Reading the literature and speaking with a colleague, Dr. Wright, who studies the role of telomeres in aging and cancer, had learned about a clinical trial at the University of Pennsylvania. It was an anti-B-cell maturation antigen (BCMA) chimeric antigen receptor (CAR) T-cell trial for multiple myeloma. A similar clinical trial is now slated for 2018 at UT Southwestern.
Hoping for a Miracle
“We went with a suitcase full of medical records, and they did their evaluation,” he says. “I was eligible, and I was the third person on the list of people they’d treat.” It wasn’t long after Dr. Wright and his wife returned home to Arlington that they received exciting news. “We got a call that Patients 1 and 2 had dropped out. They asked, ‘Would you like to be Patient 1?’ We were on a plane the next day,” he says.

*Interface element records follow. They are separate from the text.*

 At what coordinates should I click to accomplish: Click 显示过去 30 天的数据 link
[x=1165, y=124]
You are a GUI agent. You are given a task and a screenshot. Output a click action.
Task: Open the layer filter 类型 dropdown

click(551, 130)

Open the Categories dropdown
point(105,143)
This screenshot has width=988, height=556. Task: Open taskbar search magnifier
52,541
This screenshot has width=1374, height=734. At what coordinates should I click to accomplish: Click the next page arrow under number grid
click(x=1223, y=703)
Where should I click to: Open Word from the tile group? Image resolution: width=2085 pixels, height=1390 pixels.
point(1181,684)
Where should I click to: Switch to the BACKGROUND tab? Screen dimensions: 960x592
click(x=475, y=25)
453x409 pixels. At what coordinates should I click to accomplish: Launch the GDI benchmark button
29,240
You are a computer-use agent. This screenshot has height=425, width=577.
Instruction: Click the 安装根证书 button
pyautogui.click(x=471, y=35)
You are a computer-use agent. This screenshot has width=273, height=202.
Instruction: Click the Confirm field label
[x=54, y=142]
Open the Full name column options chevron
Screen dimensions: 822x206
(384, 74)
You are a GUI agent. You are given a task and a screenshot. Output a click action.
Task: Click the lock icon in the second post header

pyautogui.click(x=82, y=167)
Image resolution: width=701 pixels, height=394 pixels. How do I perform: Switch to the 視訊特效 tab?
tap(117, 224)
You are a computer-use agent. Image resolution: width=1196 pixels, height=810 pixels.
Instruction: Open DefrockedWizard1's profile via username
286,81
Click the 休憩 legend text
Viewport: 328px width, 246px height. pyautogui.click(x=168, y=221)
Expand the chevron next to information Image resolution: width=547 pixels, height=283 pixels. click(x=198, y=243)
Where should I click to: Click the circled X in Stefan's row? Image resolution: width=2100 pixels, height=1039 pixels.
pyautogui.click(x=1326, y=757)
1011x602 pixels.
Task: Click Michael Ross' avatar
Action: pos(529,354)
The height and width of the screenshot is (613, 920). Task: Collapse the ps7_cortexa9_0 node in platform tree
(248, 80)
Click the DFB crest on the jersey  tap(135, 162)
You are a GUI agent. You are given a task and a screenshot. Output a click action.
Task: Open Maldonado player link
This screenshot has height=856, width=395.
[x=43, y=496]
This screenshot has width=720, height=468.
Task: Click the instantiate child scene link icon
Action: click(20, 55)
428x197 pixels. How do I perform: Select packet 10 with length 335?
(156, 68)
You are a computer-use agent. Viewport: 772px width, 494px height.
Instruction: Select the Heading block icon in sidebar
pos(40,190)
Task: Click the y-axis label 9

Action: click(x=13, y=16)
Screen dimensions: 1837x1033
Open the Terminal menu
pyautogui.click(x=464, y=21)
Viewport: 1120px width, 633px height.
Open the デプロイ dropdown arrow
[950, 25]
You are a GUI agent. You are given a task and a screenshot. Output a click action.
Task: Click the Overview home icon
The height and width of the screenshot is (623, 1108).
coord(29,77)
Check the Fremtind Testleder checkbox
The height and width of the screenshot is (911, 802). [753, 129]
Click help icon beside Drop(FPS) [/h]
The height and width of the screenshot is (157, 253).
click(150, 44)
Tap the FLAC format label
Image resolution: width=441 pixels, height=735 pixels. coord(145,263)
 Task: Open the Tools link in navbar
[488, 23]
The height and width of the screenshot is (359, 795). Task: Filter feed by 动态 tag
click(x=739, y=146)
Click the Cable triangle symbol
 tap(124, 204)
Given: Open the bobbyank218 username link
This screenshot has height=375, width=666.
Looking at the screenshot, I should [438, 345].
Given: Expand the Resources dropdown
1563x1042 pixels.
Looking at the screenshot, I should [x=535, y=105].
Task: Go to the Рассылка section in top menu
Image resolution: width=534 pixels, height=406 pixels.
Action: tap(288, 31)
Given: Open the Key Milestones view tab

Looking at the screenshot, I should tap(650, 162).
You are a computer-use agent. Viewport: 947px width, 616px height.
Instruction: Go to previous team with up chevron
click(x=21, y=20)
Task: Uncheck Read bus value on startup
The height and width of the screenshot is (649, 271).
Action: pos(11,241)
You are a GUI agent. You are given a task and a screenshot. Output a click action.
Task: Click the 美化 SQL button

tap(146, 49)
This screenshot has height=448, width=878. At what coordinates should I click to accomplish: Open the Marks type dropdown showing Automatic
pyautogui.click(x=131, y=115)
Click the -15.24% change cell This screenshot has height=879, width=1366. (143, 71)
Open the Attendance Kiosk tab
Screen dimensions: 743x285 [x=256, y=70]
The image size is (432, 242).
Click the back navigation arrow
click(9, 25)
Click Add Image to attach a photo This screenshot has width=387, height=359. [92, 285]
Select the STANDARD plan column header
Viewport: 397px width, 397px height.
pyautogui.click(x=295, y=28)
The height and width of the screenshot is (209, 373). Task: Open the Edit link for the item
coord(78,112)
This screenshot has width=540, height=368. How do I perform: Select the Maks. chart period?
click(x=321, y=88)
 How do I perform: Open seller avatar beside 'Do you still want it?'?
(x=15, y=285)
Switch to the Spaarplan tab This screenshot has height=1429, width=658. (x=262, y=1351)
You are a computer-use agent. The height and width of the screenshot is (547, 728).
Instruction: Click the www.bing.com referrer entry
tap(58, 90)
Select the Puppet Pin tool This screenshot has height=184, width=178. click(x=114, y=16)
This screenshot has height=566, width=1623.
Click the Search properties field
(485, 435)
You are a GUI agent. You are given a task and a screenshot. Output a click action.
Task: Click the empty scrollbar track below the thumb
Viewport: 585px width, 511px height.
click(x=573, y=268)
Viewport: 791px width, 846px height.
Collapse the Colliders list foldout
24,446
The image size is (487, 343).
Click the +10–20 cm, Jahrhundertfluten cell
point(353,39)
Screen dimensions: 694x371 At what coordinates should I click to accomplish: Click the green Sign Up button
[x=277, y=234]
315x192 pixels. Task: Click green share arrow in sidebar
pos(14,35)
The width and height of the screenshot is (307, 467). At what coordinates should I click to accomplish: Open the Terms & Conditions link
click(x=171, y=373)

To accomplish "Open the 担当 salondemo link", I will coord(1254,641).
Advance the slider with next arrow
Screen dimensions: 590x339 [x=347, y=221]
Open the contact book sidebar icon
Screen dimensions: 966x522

Dr. Wright was connected to a perfusion machine for seven hours. Blood was drawn from his body and centrifuged to isolate the T-cells, while the red blood cells and serum were re-infused. After this process, researchers infected his T-cells with a virus expressing a chimeric antigen receptor recognizing the BCMA antigen.“Since myeloma is a B-cell malignancy, the antigen is present on the myeloma cells,” Dr. Wright explains. The goal was to essentially train the T-cells to kill B-cells. When Dr. Wright returned to Pennsylvania three weeks later, researchers injected him with 10 percent of his T-cells on the first day and 30 percent on the second day. An extreme inflammatory response required an 11-day hospitalization. But that response, researchers believed, was actually a sign of the therapy’s effectiveness.
CAR-T Clinical Trial at UT Southwestern
Larry Anderson Jr., M.D., Ph.D., Associate Professor of Internal Medicine at UT Southwestern, who has managed Dr. Wright’s care since his treatment, is leading the trial of this therapy at UTSW, which is one of several sites across the U.S. and Europe. The phase one study is nearly complete, he says, adding, “It looks very safe, very promising.” Dr. Anderson hopes to enroll 10 patients who have failed to respond to at least three other treatments. “I think it’s absolutely magnificent that Dr. Anderson is doing this trial,” Dr. Wright says, noting the value to local patients. To understand the efficacy of the treatment, it’s important to look at Dr. Wright’s light-chain antibody numbers. A normal measurement, he explains, is between 3 and 19. Prior to the CAR-T therapy, his measurement was 6,775. Immediately after treatment, it was 5. “My wife shouted for joy,” he says. “They tested again to make sure it wasn’t an error.”More than two years later, his levels remain low. “They describe me as being in sustained, complete remission,”Dr. Wright says. “I consider myself cured. I’m alive because of this therapy.”